Il sindaco tira dritto e azzera la Giunta. Nessun passo indietro, nessuna mediazione dell’ultima ora: ieri mattina è arrivato il provvedimento che revoca gli incarichi a tutti gli assessori. Una scelta netta, maturata dopo il vertice politico di sabato con le segreterie del centrodestra e preceduta da una settimana di incontri bilaterali che non aveva portato a sbocchi concreti. Il muro contro muro era rimasto intatto. Fratelli d’Italia, Udc e Psd’Az avevano posto una condizione precisa per tornare a garantire i numeri in Aula: revocare la delega all’Urbanistica a Ivano Cuccu. Senza quel passo, nessun sostegno compatto al punto che la Giunta in Consiglio era stata costretta a ritirare il bilancio di previsione, priva dei voti necessari per l’approvazione.
La decisione
«Il sindaco, Massimiliano Sanna, ha firmato il decreto di revoca degli incarichi assessoriali e relative deleghe al vice e agli assessori. La revoca ha decorrenza immediata. Il provvedimento è stato adottato in attesa di una ricomposizione del quadro politico». Nessun riferimento alle tensioni interne né al braccio di ferro sull’Urbanistica. Colpo di genio per uscire dall’impasse o azzardo destinato a inasprire i rapporti? La risposta potrebbe arrivare già nelle prossime ore.
Le liste dei nomi
Ieri i partiti, uno dopo l’altro, si sono presentati nell’ufficio del sindaco per consegnare le terne di nomi – una per ogni assessore revocato – dalle quali dovrà nascere il quinto esecutivo in meno di quattro anni di consiliatura. Eppure, dietro l’operazione di “reset”, lo schema politico non sembra destinato a cambiare. Le deleghe restano in capo agli stessi partiti, così come le quote rosa, che rimangono distribuite secondo gli equilibri già consolidati (nonostante una composizione consiliare completamente stravolta).
I nomi
Psd’Az, Forza Italia e Fratelli d’Italia avrebbero aggirato l’ostacolo presentando nomi difficilmente spendibili, lasciando aperta la strada alla riconferma degli uscenti: Gianfranco Licheri per i Quattro Mori, Simone Prevete in quota azzurra, e le due assessore di FdI Valentina de Seneen e Maria Bonaria Zedda. Anche l’Udc ha indicato Carmen Murru e Antonio Franceschi, ma per uno dei due l’uscita di scena resta possibile. Il nodo politico vero rimane Oristano al Centro e la delega all’Urbanistica nelle mani di Cuccu, finita nel mirino degli alleati.

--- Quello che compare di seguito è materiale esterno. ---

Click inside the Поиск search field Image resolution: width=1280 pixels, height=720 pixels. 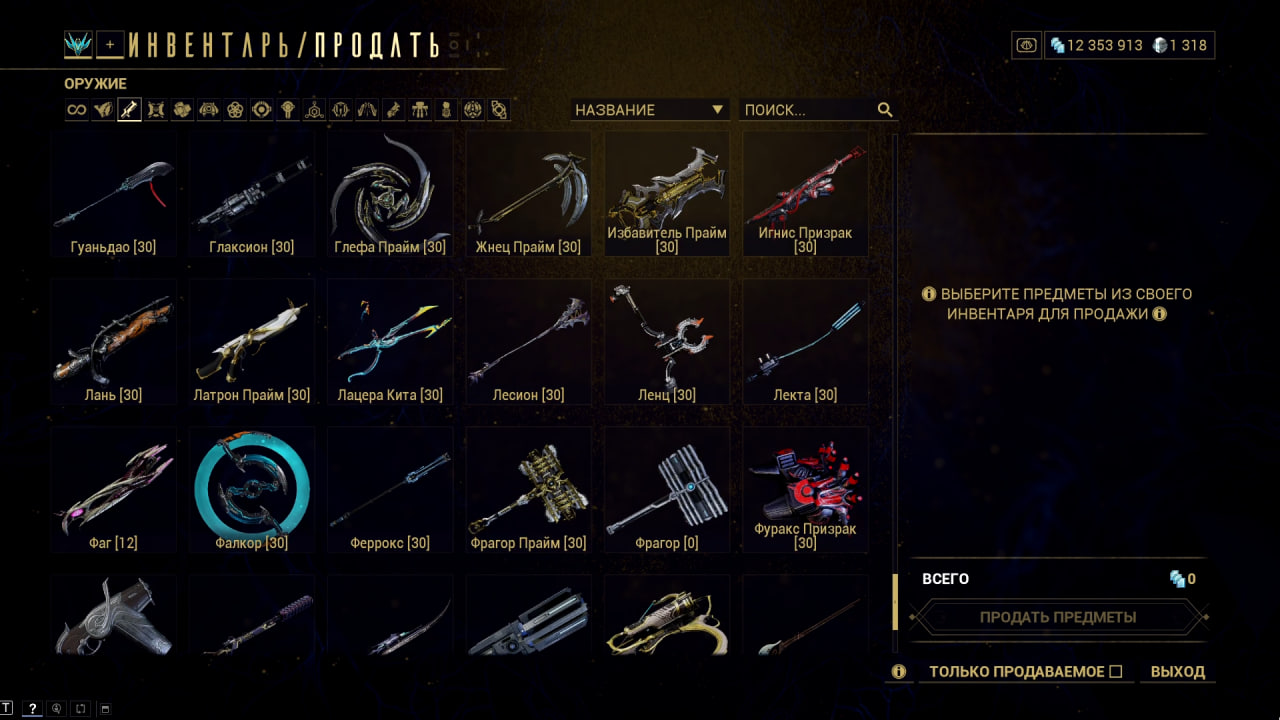coord(807,110)
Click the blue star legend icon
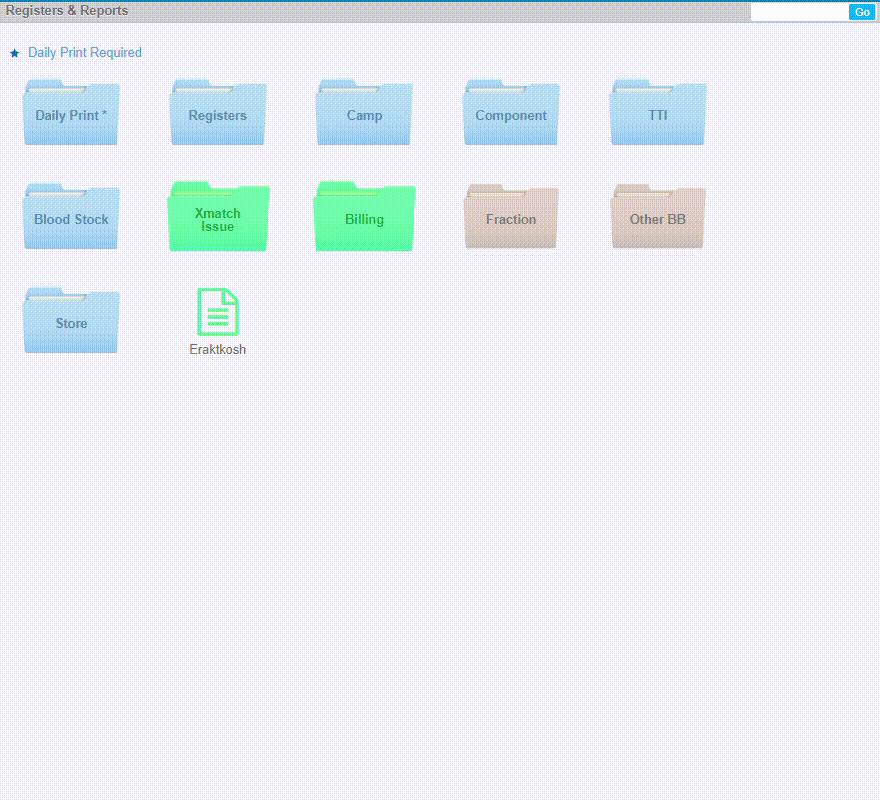The height and width of the screenshot is (800, 880). [x=14, y=53]
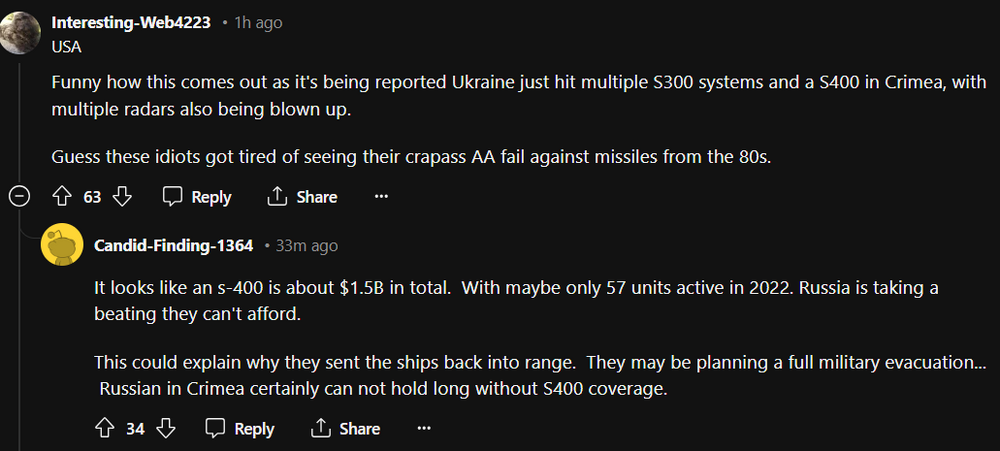This screenshot has height=451, width=1000.
Task: Collapse the Interesting-Web4223 comment thread
Action: coord(20,197)
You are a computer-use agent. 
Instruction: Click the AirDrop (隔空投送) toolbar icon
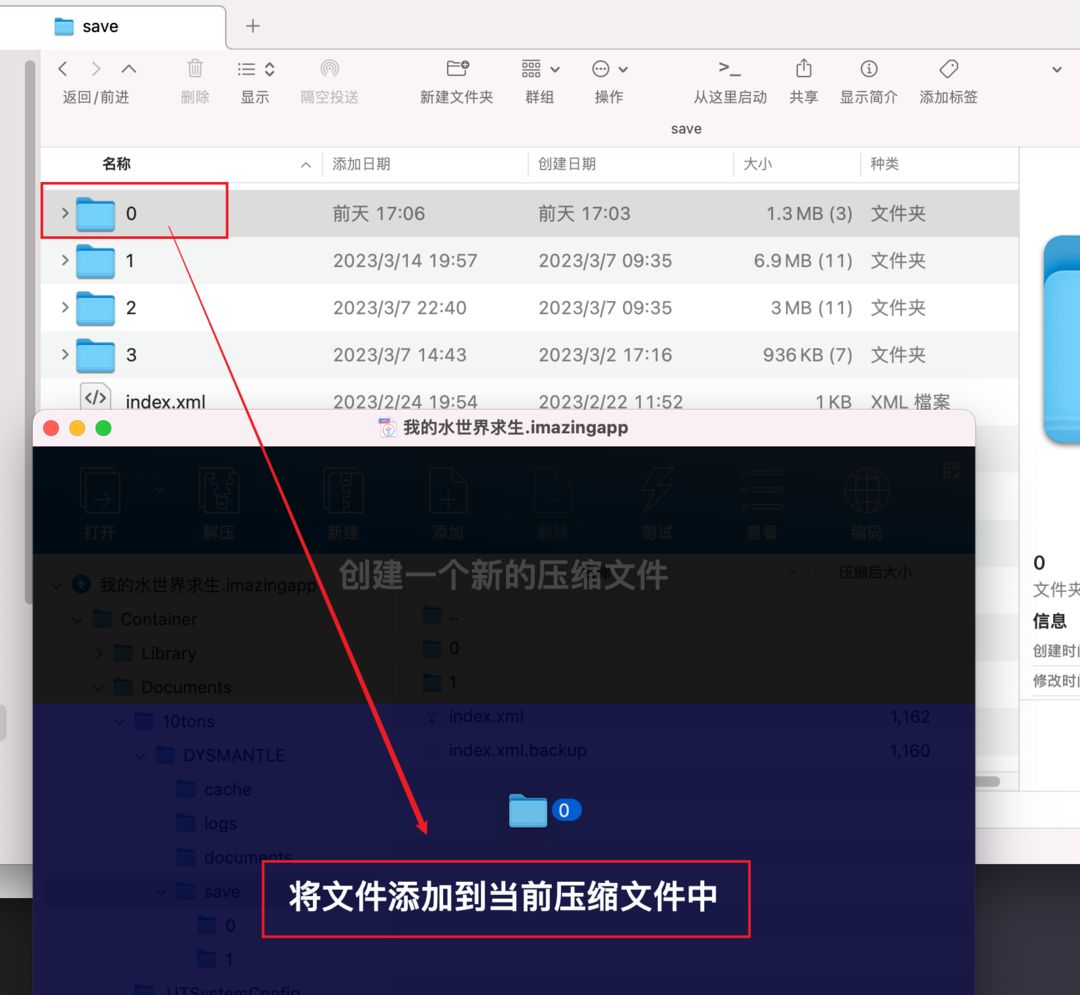tap(330, 68)
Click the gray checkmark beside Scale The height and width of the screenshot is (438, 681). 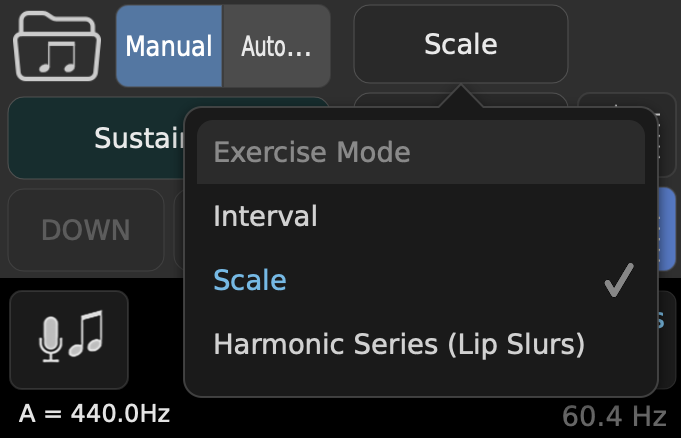(x=619, y=280)
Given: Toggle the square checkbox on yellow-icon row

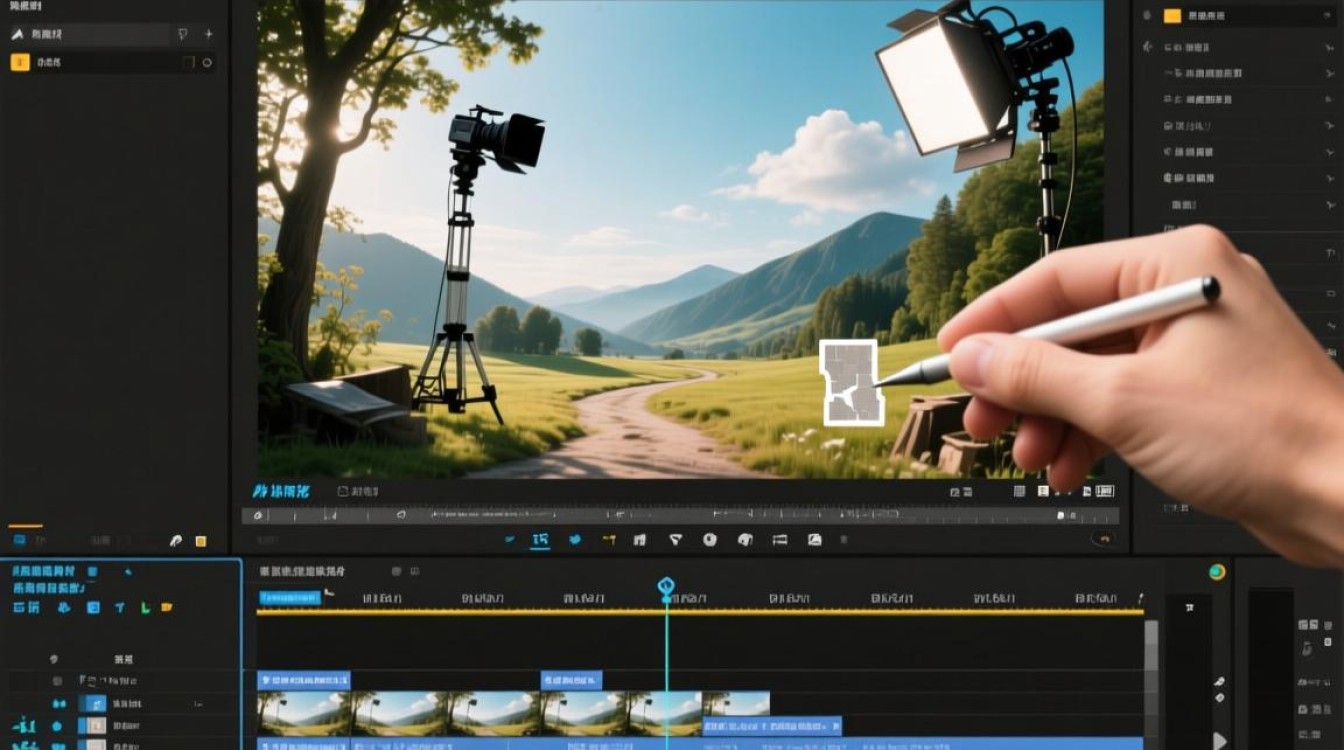Looking at the screenshot, I should (188, 63).
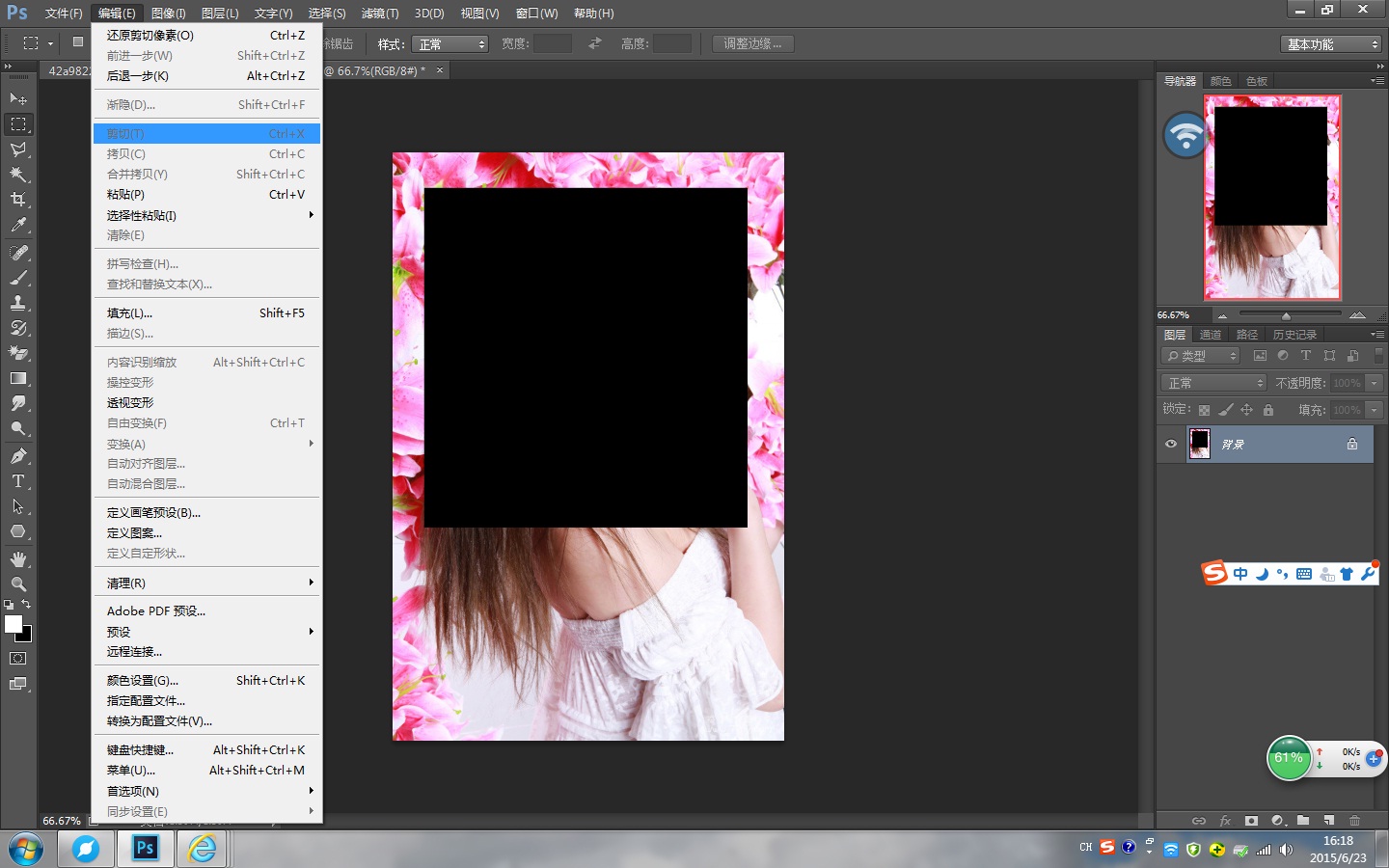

Il capogruppo Giuliano Uras era stato il primo a indicare come via d’uscita un azzeramento totale con volti nuovi, «senza vincitori né vinti». Una rimodulazione solo parziale potrebbe non bastare e aprire a una rottura definitiva, con possibili ripercussioni anche in Provincia, dove Uras siede tra i banchi di Forza Italia. Non è la prima volta che il sindaco ricorre all’azzeramento. Già a fine luglio 2023 aveva revocato gli incarichi, ricomponendo l’esecutivo in due step tra Ferragosto e i primi di settembre e cambiando poco. Oggi però il contesto è più teso, i numeri sono più fragili e il margine di manovra più stretto.